▶ **EXERCISE OBJECTIVE**
Using the listing below, set down each line from the line containing "Given: Open the comments panel showing 0" through the line containing "Screen dimensions: 1456x825", both ends included, exactly and with nothing added.

▶ **DATA PROVIDED**
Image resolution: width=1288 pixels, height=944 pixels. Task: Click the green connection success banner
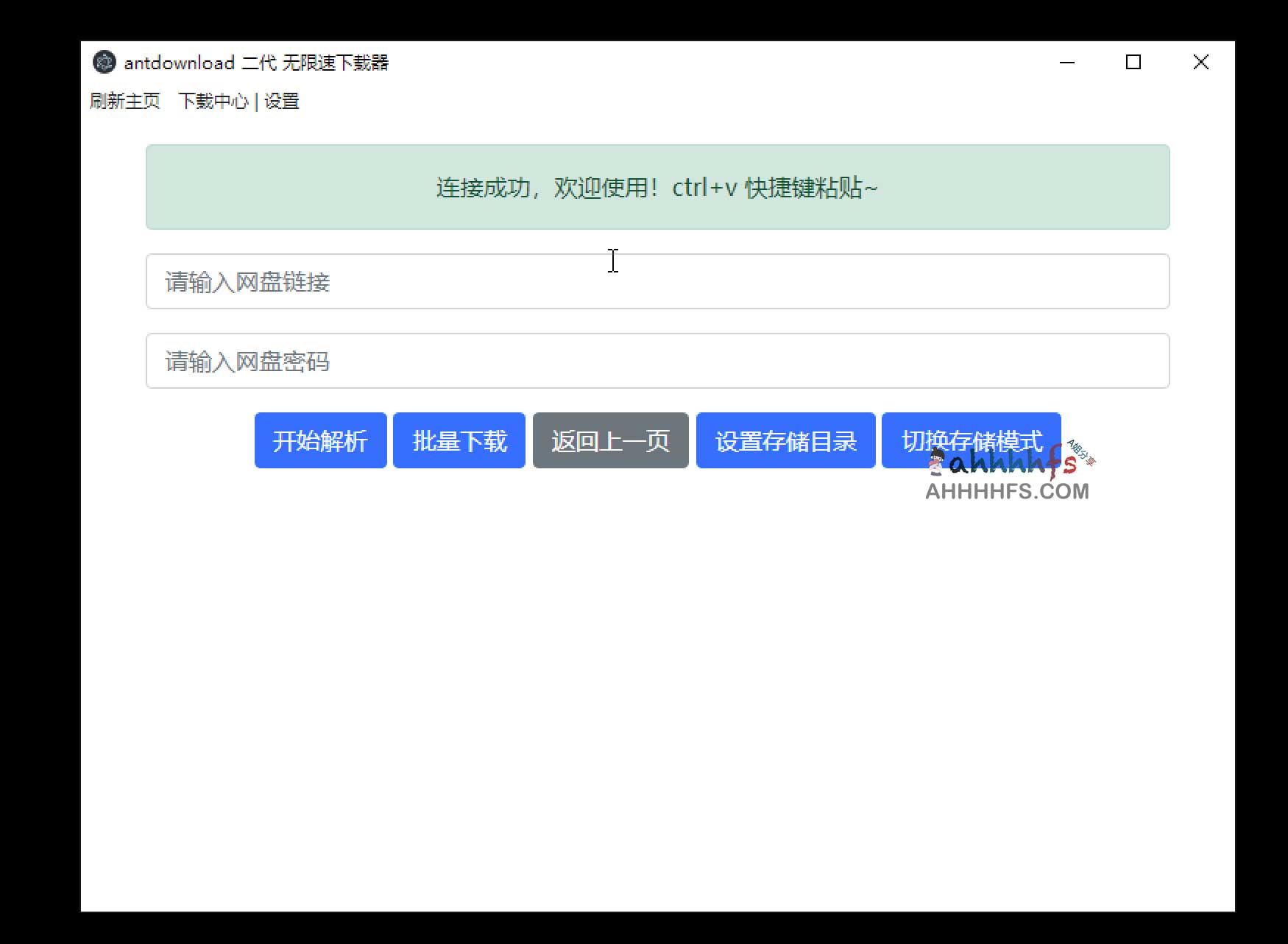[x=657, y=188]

--

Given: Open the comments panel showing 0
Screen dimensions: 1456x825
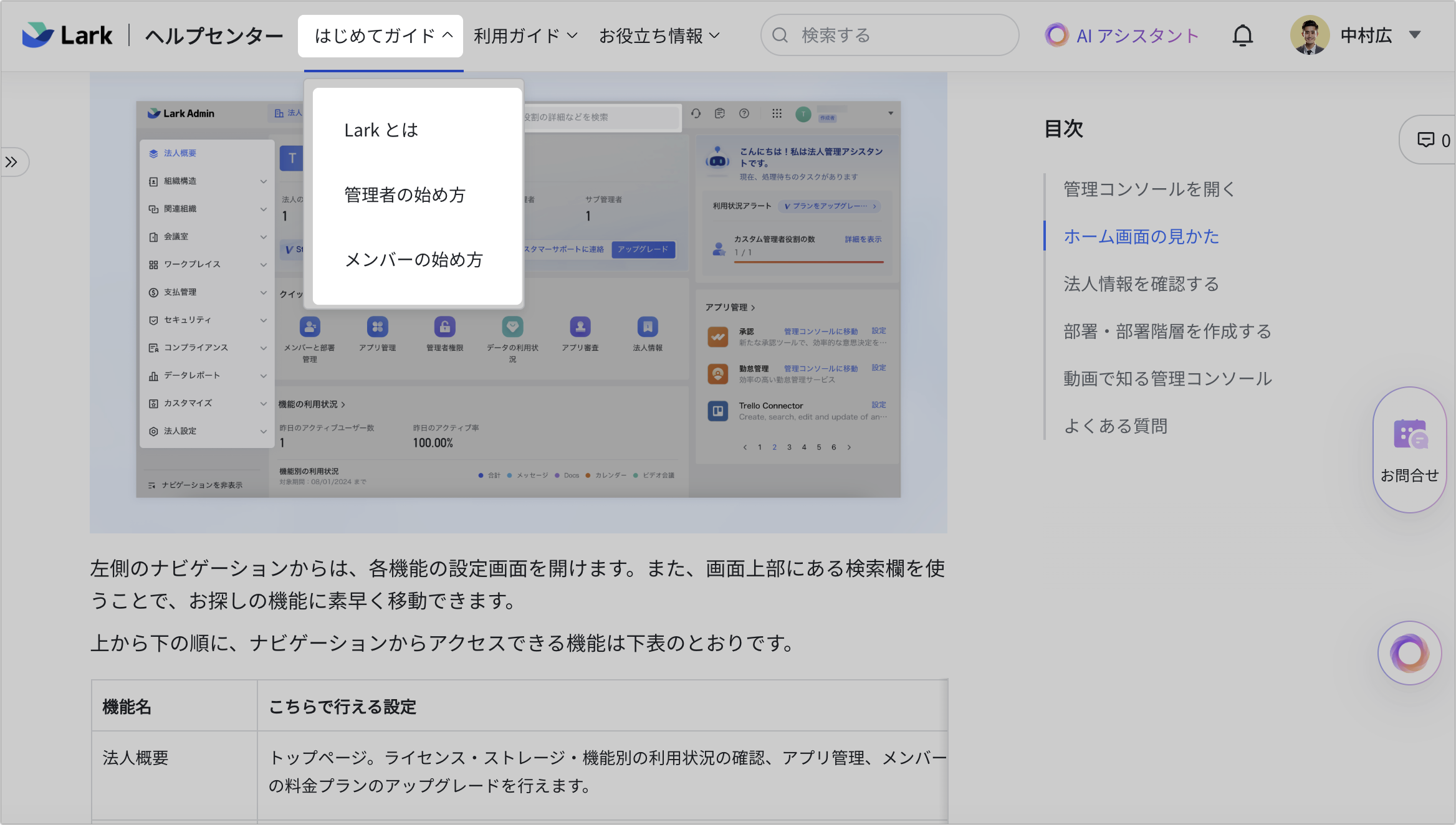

* * *

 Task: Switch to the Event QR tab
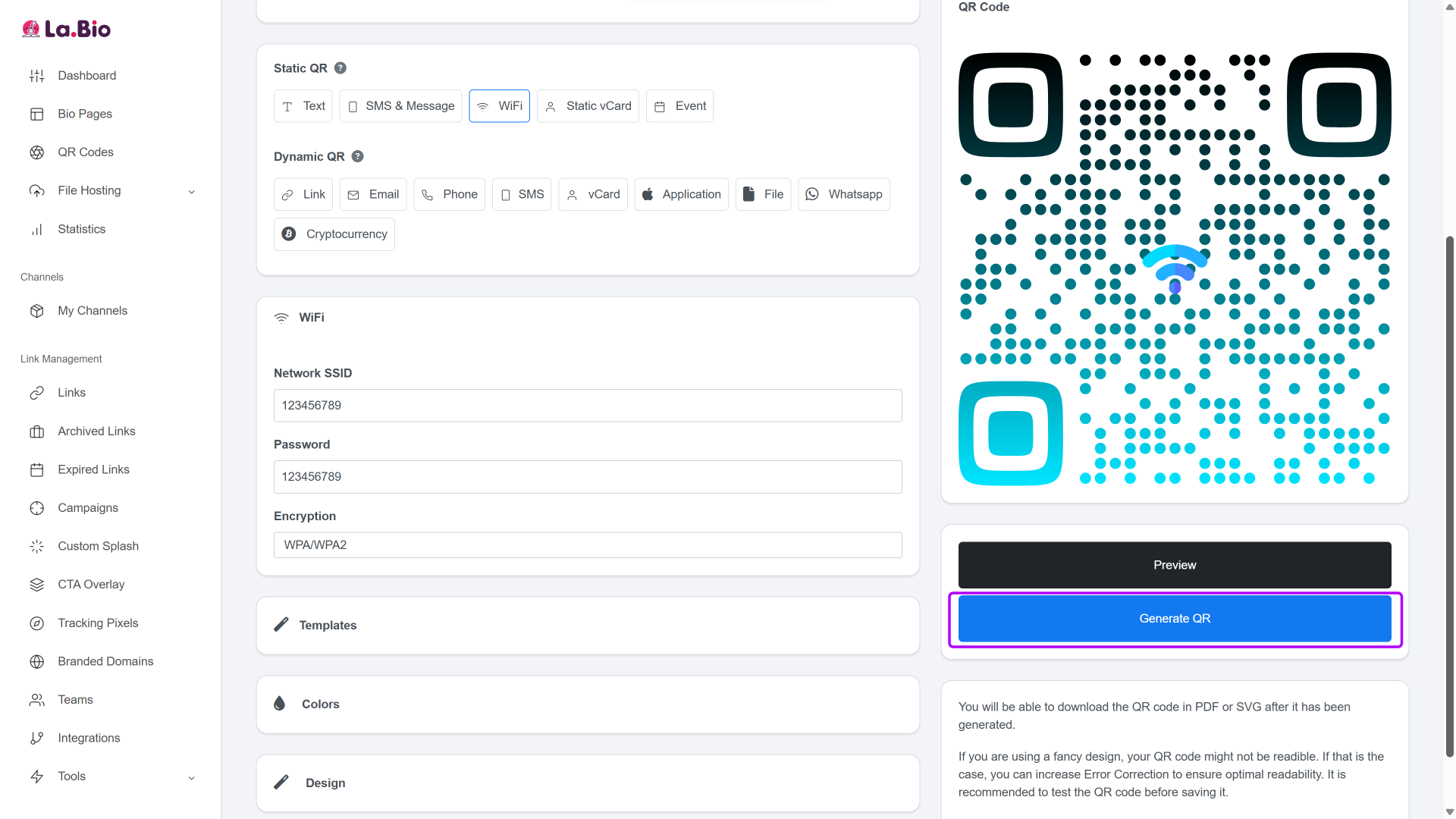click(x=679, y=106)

▶ **SOLUTION TO THIS EXERCISE**
Given: Open the comments panel showing 0
Screen dimensions: 1456x825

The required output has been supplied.